Green Light for HD-DVD
The committee approved a read-only version of the system in November. The latest vote removes one of the last hurdles to commercial product development; Toshiba and NEC said they would probably introduce HD-DVD recorders for consumers sometime next year.
The two partners are contending with a rival format called Blu-ray, backed by a 12-member consortium led by Sony Corporation, Matsushita Electric Industrial Company and Hewlett-Packard. Both teams have developed prototype discs and recorders, but the Blu-ray group hasn't won approval by the DVD Forum. Both formats claim the ability to capture data-intense high-definition television programming on standard optical discs. HD-DVD won approval by the Forum's steering committee because it would require less retooling by manufacturers. The Blu-ray group is a splinter faction within the DVD Forum, and hasn't submitted its format for approval.
It appears that Microsoft will have its finger in every HD-DVD pie. On Friday, February 27, the DVD Forum steering committee voted for preliminary approval to include Microsoft's video compression technology in specifications for HD-DVD playback. Microsoft's VC-9, the decoding technology in Windows Media Video, will probably be included in the final HD-DVD specification, as well as two other video technologies, H.264 and MPEG-2. Final approval should come within 60 days as licensing agreements are ironed out.

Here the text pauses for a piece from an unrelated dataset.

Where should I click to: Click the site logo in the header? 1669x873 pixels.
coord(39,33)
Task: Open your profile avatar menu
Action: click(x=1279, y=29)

In other news, NEC is exiting the organic light emitting display (OLED) business. On February 27, the Tokyo-based technology pioneer announced that its partnership with Samsung would officially end March 1. In January 2001, the two formed a joint venture, Samsung NEC Mobile Display Co., Ltd. (SNMD) to develop OLED technology for consumer applications. In dissolving the partnership, NEC will transfer OLED patents to Samsung. The move follows NEC's recent sale of its plasma manufacturing division to Pioneer, and marks the end of NEC's involvement in the consumer flat-panel display business.